I'm glad you like it.  It sure works for me. I use it  with my rotisserie too.


----------



## wade (Jan 14, 2017)

That looks as if it worked very well. In a 22" Weber using just a snake arrangements of good quality briquettes I can get a 1.5 Kg (3.3 pound) load to give a stable cooking temperature of 225-230 F for over 8 hours.

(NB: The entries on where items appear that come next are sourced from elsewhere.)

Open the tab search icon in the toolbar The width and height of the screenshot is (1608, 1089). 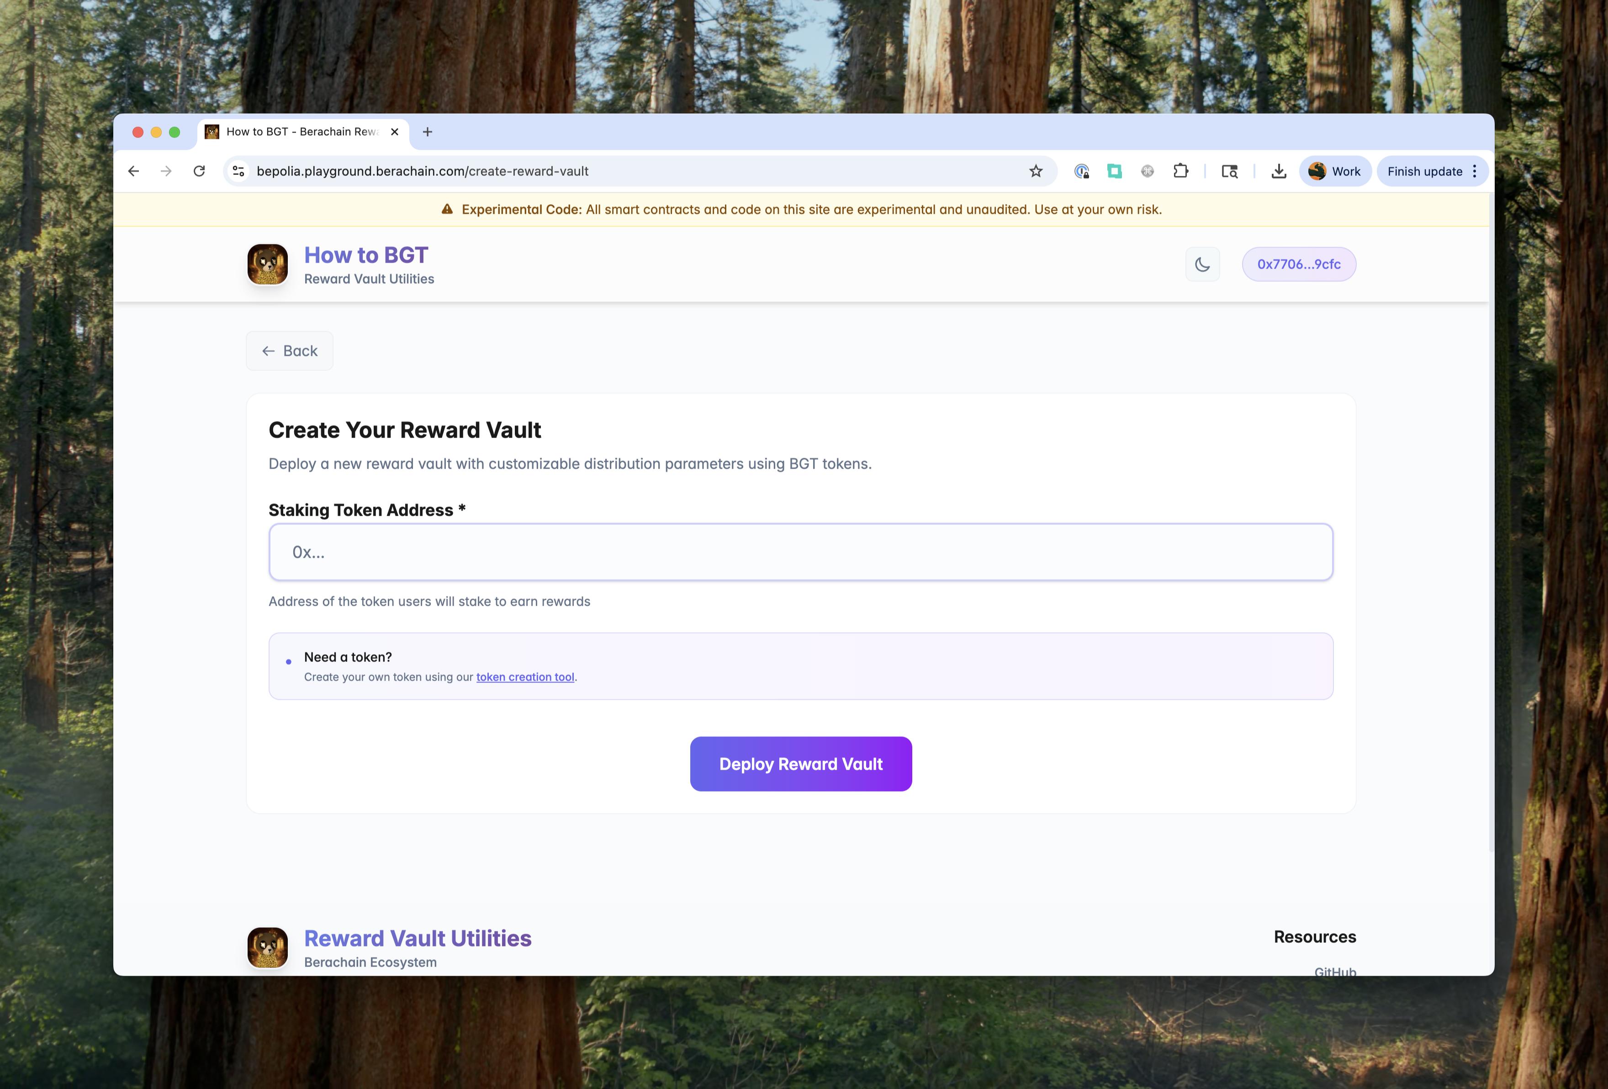(1230, 171)
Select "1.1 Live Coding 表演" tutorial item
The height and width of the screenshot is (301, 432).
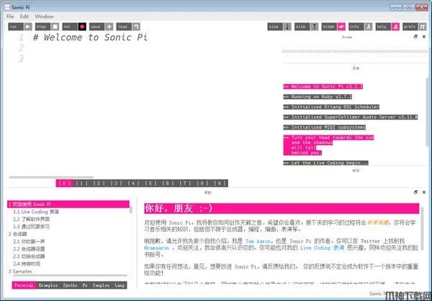36,212

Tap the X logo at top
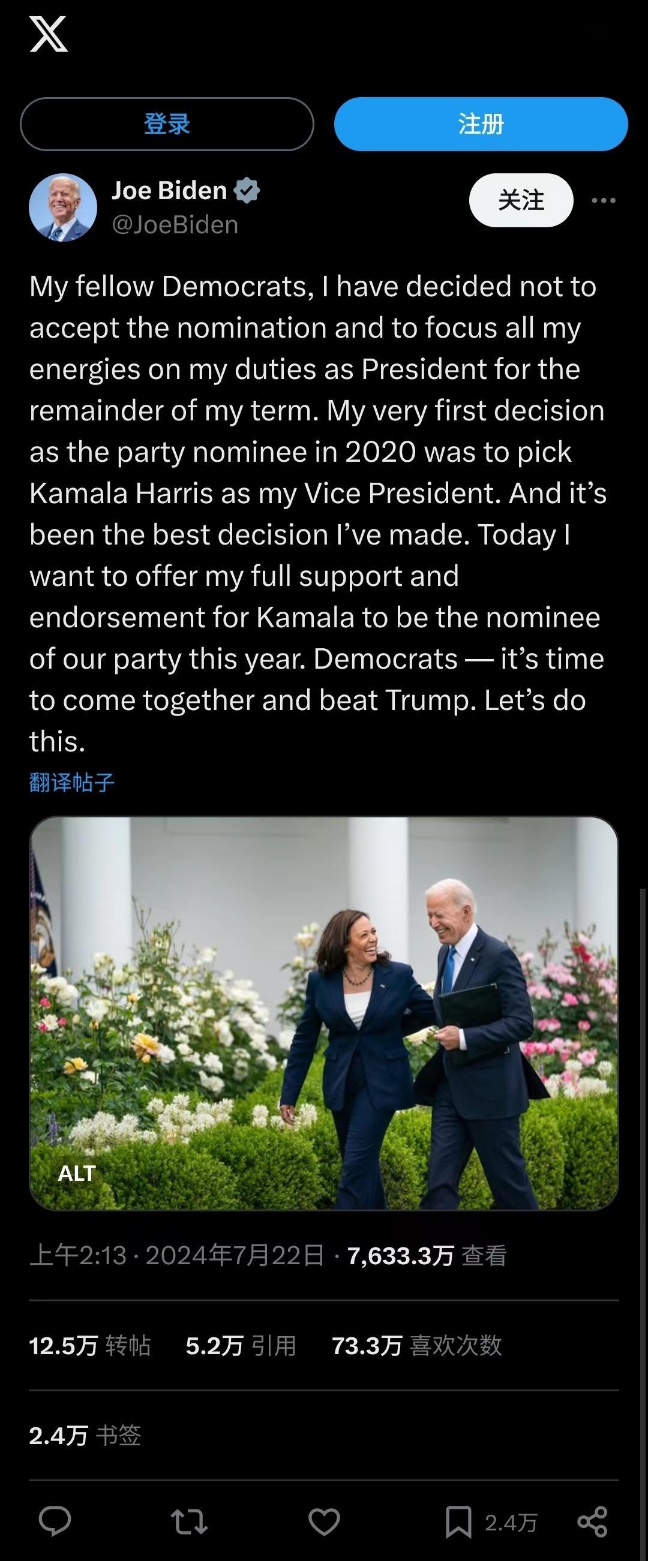point(48,35)
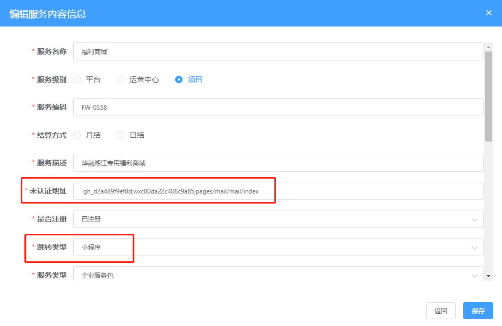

Using your arrangement in an 18" Weber this can probably be extended even further.

http://www.smokingmeatforums.com/t/171812/coconut-briquettes


----------



## cmayna (Jan 14, 2017)

Isn't this similar to the Slow N Sear by  Adrenaline Barbecue?     I have one and used it yesterday on a batch of wings with my 22" weber.


----------



## tropics (Jan 14, 2017)

Lamar said:


> I'm glad you like it. It sure works for me. I use it with my rotisserie too.


I thought about doing it that way

Richie


----------



## tropics (Jan 14, 2017)

Wade said:


> That looks as if it worked very well. In a 22" Weber using just a snake arrangements of good quality briquettes I can get a 1.5 Kg (3.3 pound) load to give a stable cooking temperature of 225-230 F for over 8 hours. Using your arrangement in an 18" Weber this can probably be extended even further.
> 
> http://www.smokingmeatforums.com/t/171812/coconut-briquettes


Wade I like it and I believe it will cook all day with one load

Richie


----------



## tropics (Jan 14, 2017)

cmayna said:


> Isn't this similar to the Slow N Sear by  Adrenaline Barbecue?     I have one and used it yesterday on a batch of wings with my 22" weber.


Craig it works the same less the water tray

Richie


----------



## lamar (Jan 14, 2017)

Richie,  when I use the rotisserie,  I replace the Weber dome thermometer with the meat probe on my 732,   After everything settles down,  I see the cooking grate within 3 degrees of the dome temp.   Pretty even temps I say.


----------



## tropics (Jan 14, 2017)

Lamar said:


> Richie, when I use the rotisserie, I replace the Weber dome thermometer with the meat probe on my 732, After everything settles down, I see the cooking grate within 3 degrees of the dome temp. Pretty even temps I say.


I replaced the dome thermometer with one I can check and it is right on

Thanks again going to warm up and melt this snow,I am going to do a burn without food LOL

Richie


----------